Data records

>>>

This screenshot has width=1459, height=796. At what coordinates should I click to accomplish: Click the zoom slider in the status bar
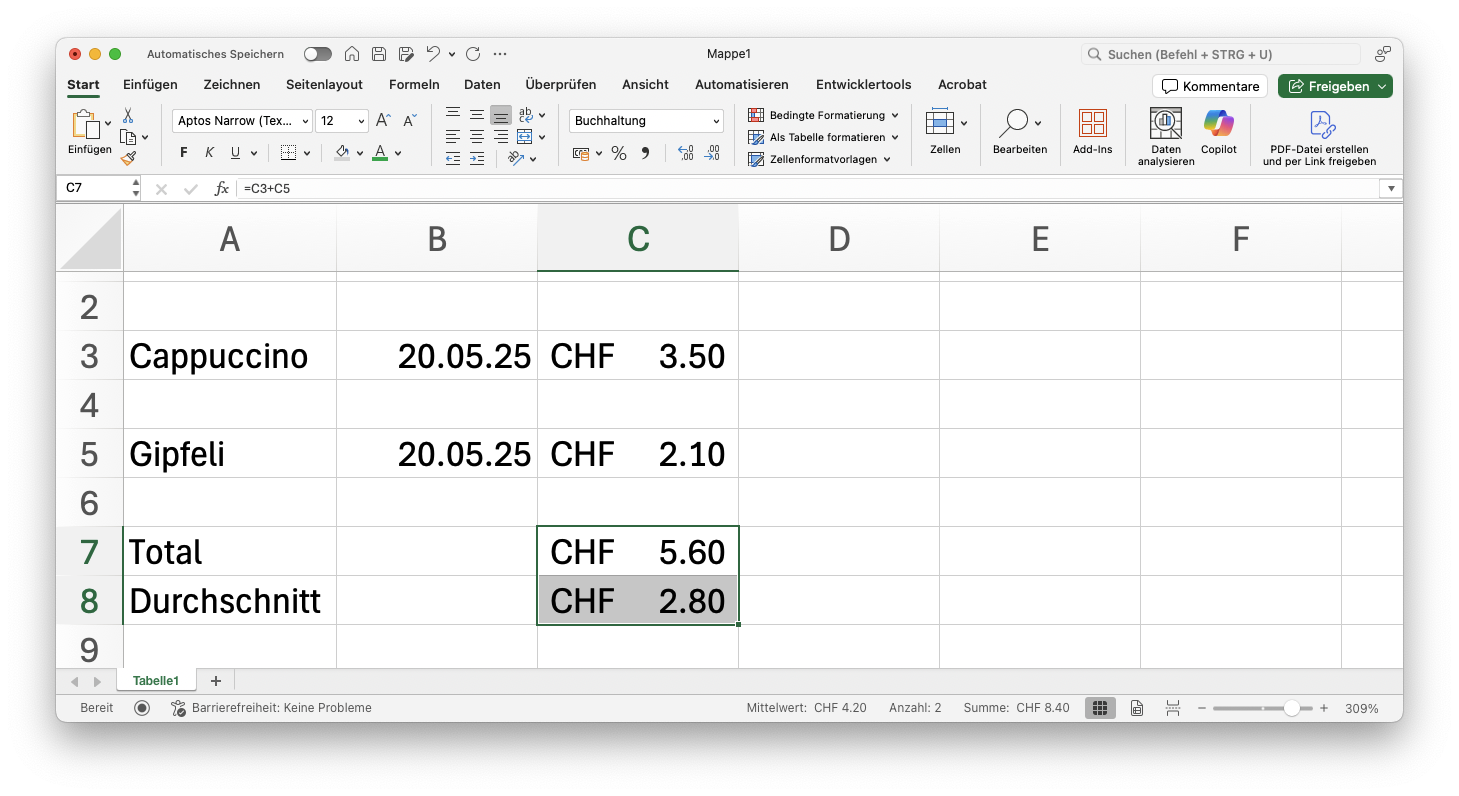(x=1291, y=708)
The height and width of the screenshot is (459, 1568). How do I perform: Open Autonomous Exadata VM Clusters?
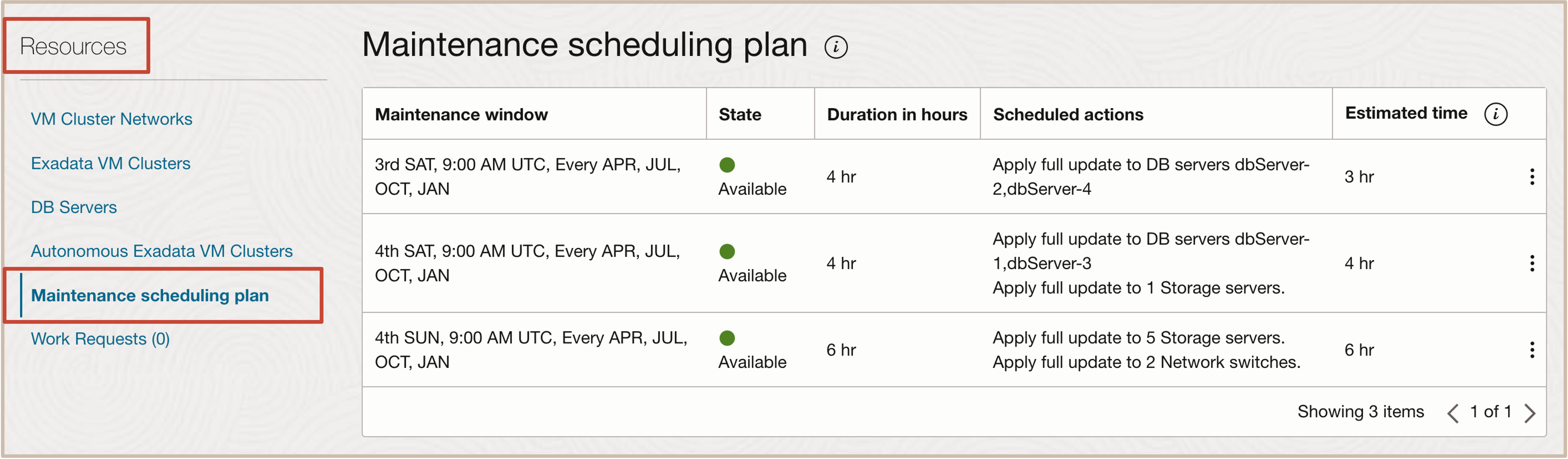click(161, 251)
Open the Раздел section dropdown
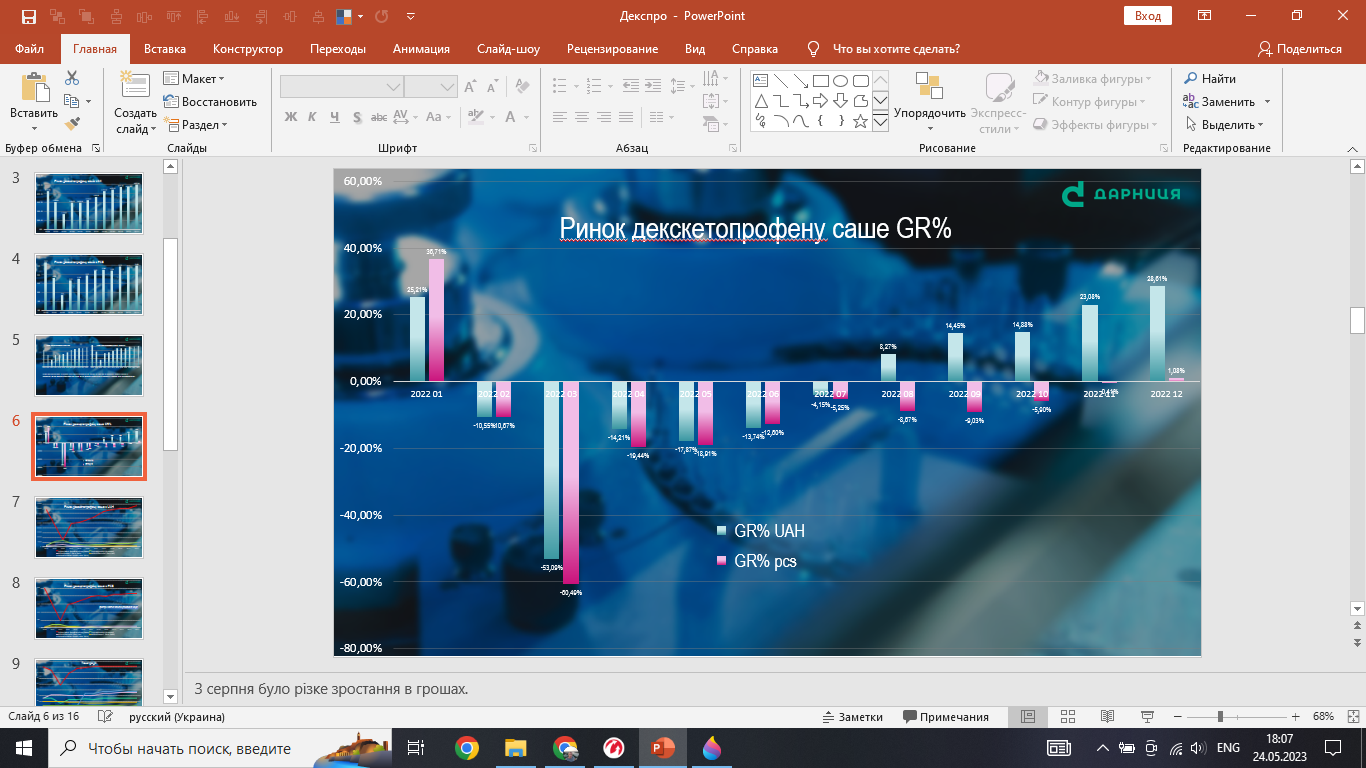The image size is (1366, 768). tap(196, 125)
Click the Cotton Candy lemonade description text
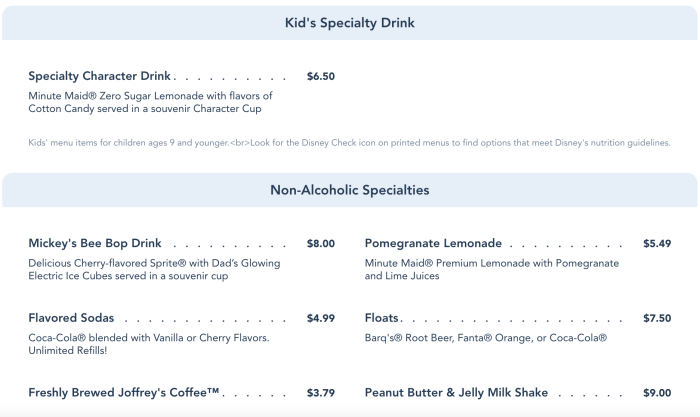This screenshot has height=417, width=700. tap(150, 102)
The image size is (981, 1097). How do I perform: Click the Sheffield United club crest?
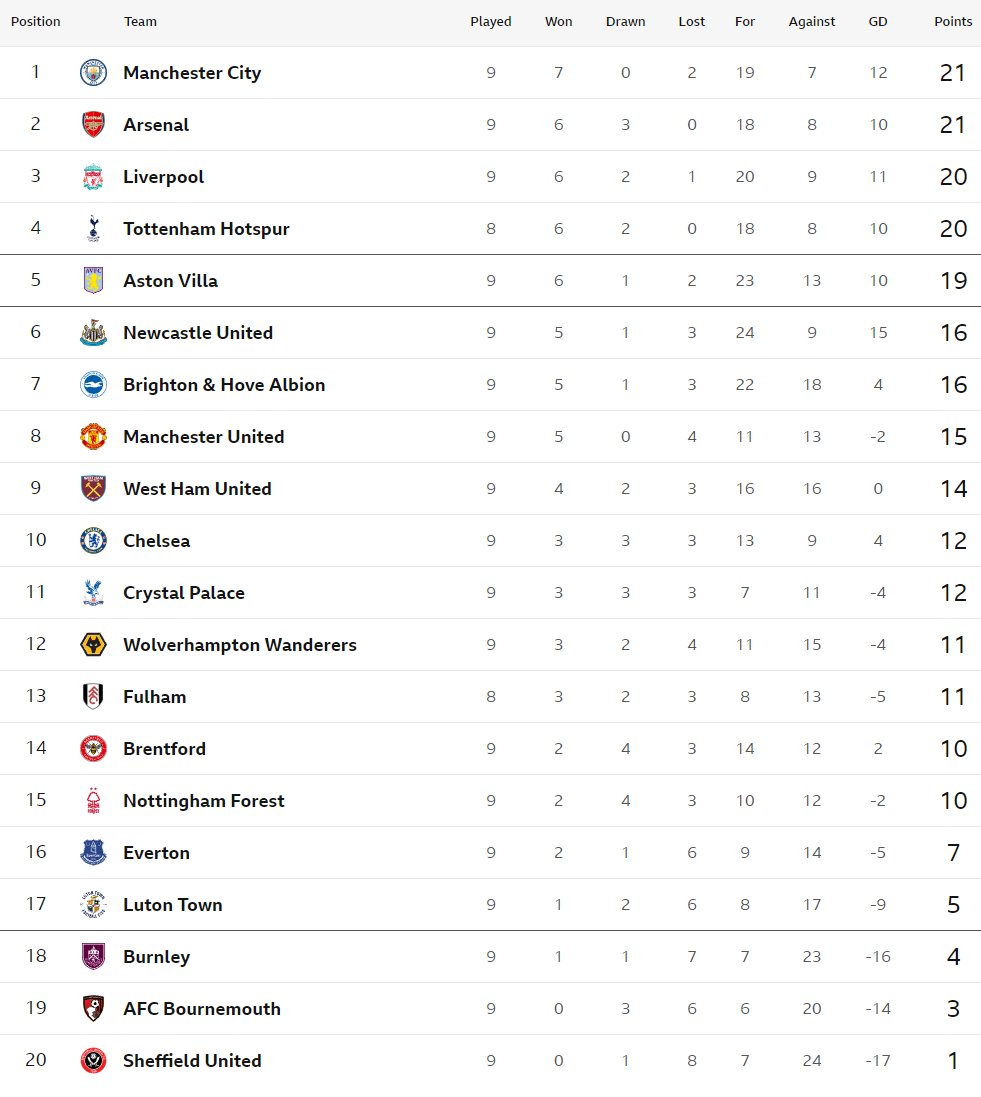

<<<

### Exercise requirements
Give the data again word for word, without pictures.

### Result below
This screenshot has width=1459, height=796. At what coordinates should I click to accomplish: Click the zoom slider in the status bar
(x=1291, y=708)
The height and width of the screenshot is (459, 1568). How do I perform: Open Autonomous Exadata VM Clusters?
click(161, 251)
Open the Раздел section dropdown
The image size is (1366, 768). tap(196, 125)
Click the Cotton Candy lemonade description text
This screenshot has height=417, width=700. tap(150, 102)
The image size is (981, 1097). How do I perform: Click the Sheffield United club crest?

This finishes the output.